**GIVEN INSTRUCTION:** Can you write out the lines again, requests included, from the line with "This screenshot has width=475, height=264." to the line with "pos(41,162)", and shift every coordinate in the answers by adding 62? Leave the pictures out.

**RECORDS:**
━━━━━━━━━━━━━━━━━━━━
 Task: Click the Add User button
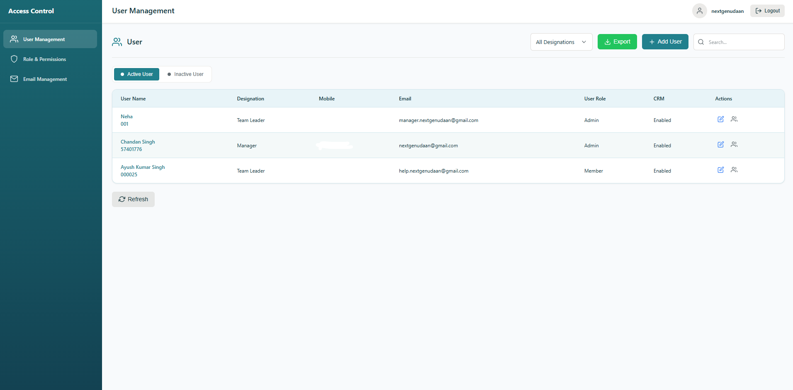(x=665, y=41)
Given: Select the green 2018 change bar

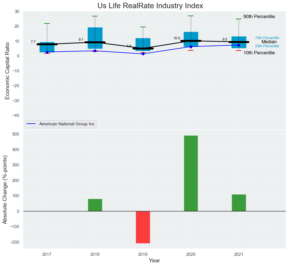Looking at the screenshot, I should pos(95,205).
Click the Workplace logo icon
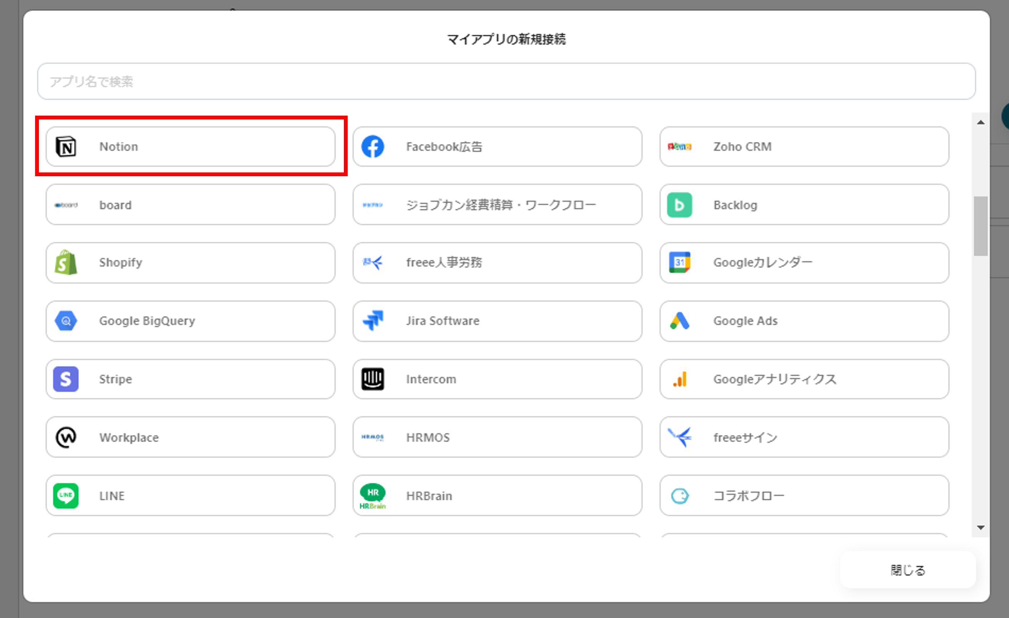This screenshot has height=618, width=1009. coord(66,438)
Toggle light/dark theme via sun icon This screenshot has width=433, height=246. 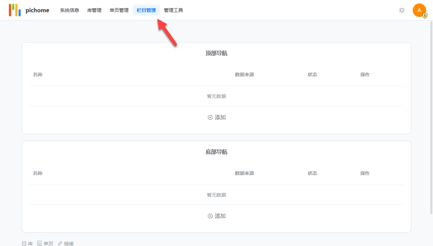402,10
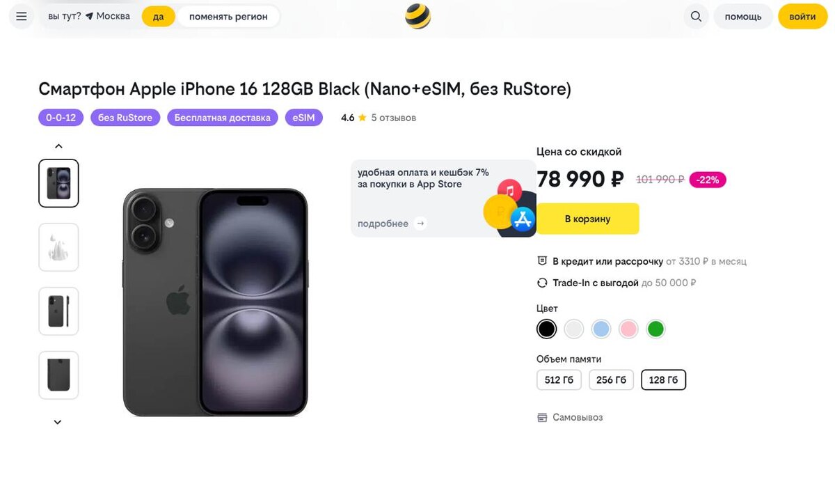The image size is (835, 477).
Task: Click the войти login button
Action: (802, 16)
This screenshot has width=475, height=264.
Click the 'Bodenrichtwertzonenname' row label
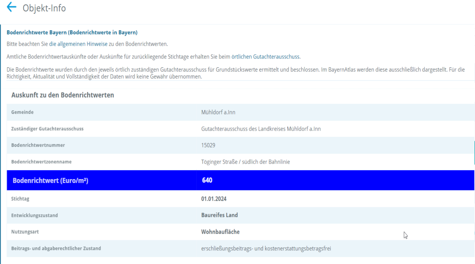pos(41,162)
━━━━━━━━━━━━━━━━━━━━
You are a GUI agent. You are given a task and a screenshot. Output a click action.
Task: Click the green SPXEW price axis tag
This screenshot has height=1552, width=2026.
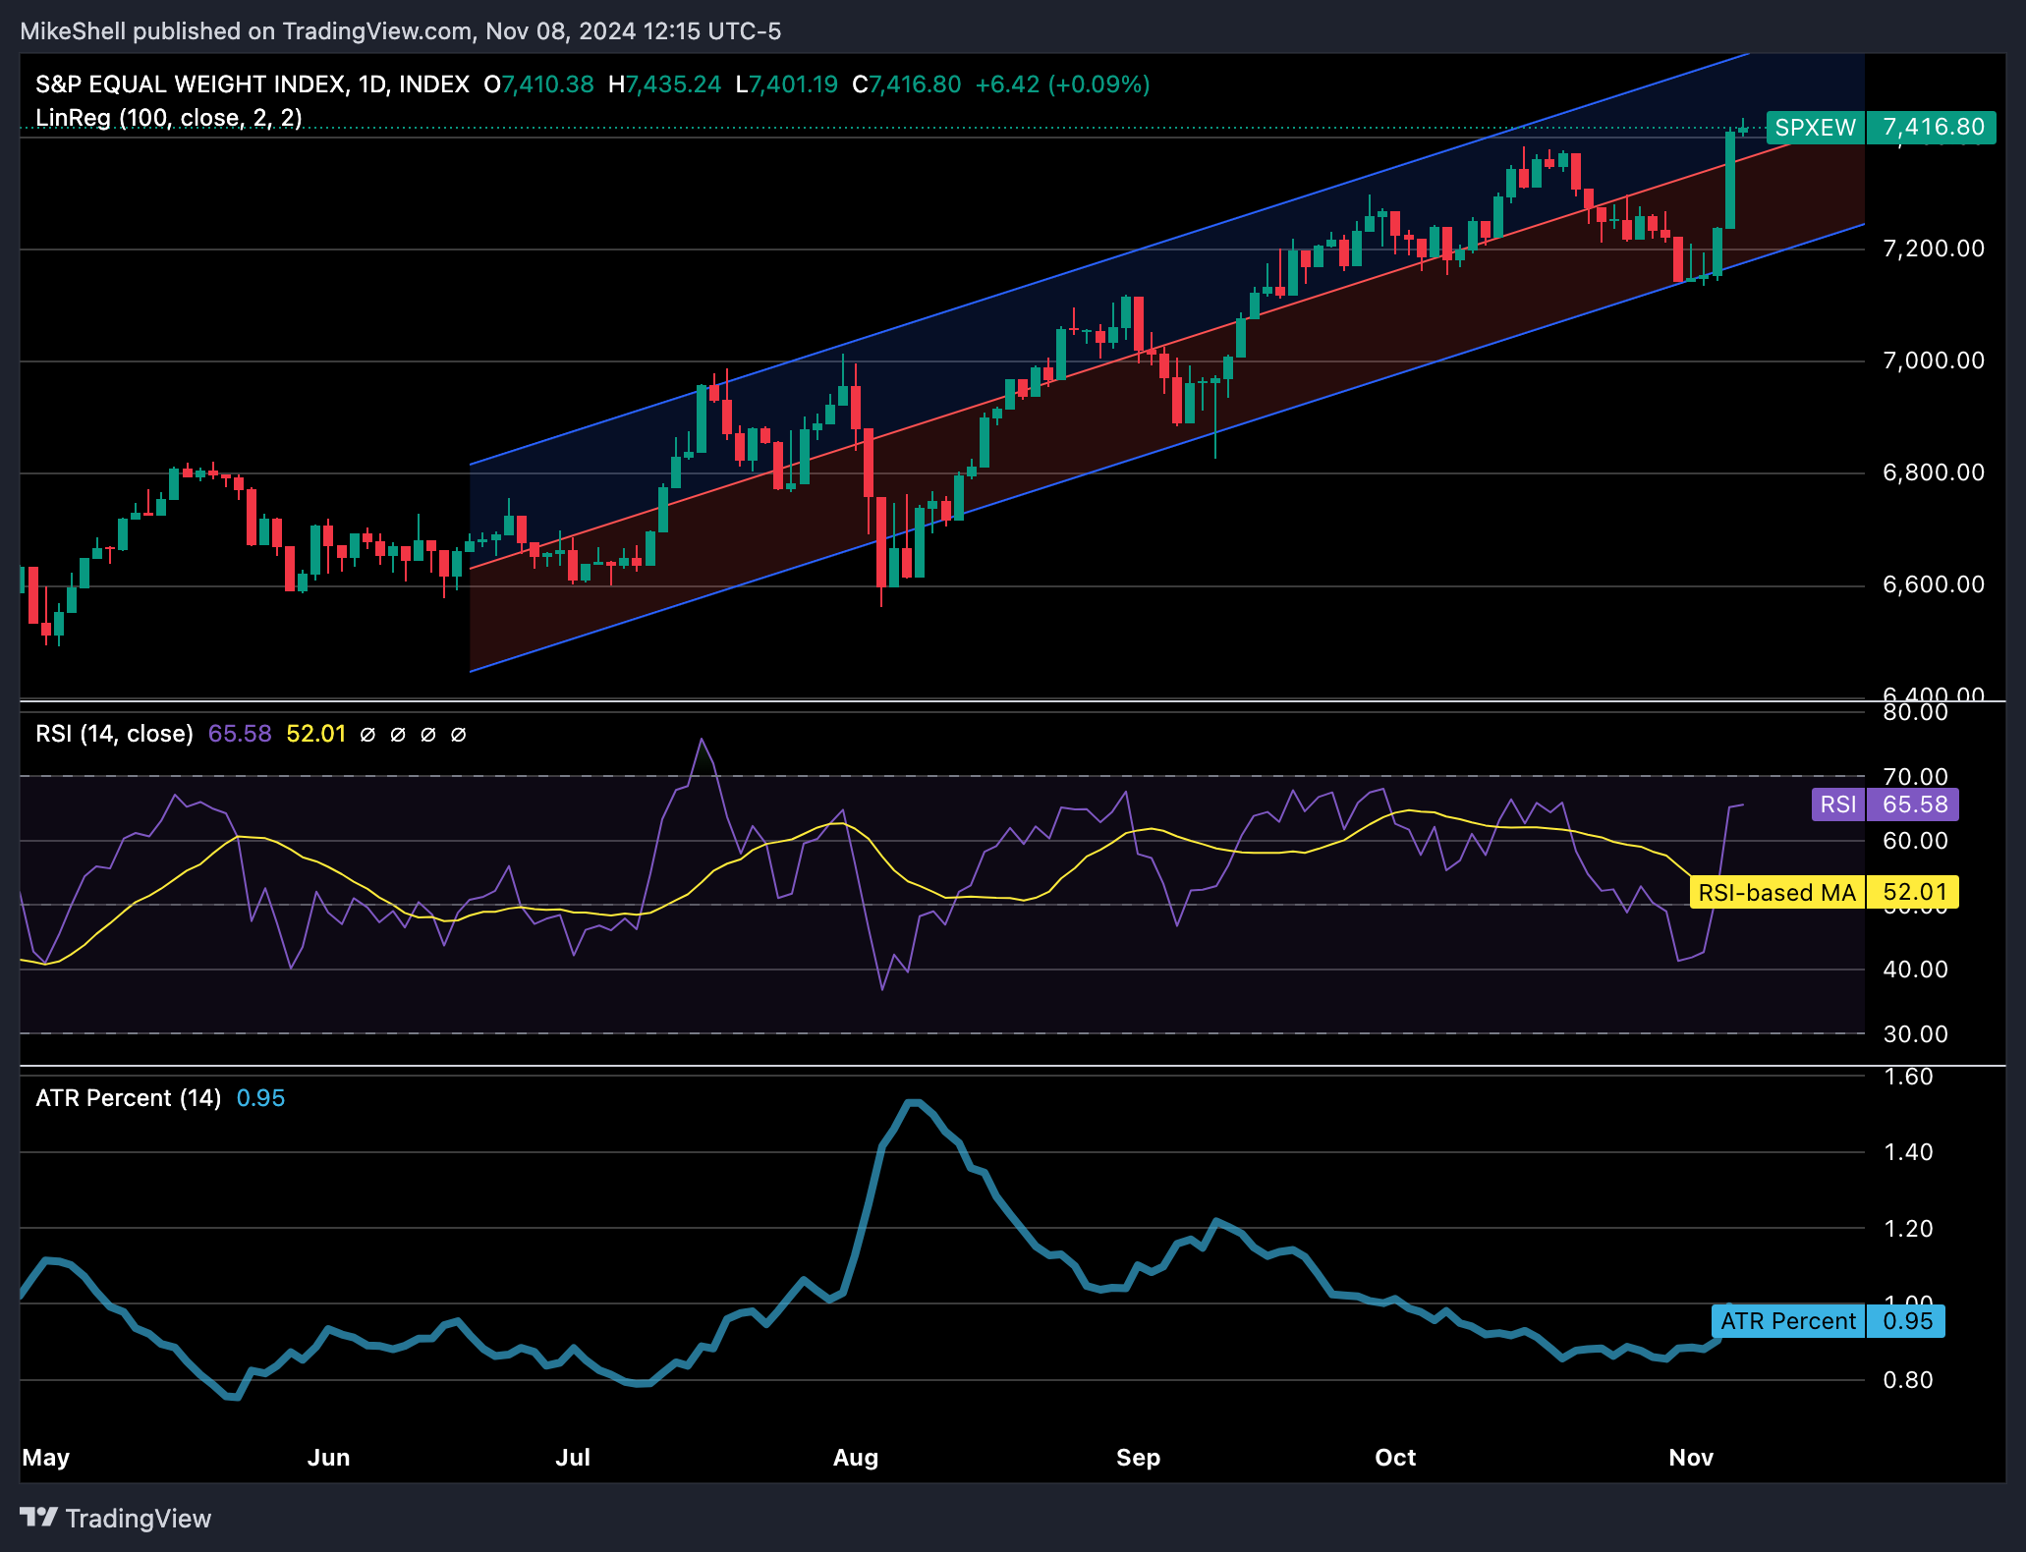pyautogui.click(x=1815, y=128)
━━━━━━━━━━━━━━━━━━━━
**WORKED ANSWER:**
This screenshot has width=475, height=264.
Click the 'Bodenrichtwertzonenname' row label
pos(103,224)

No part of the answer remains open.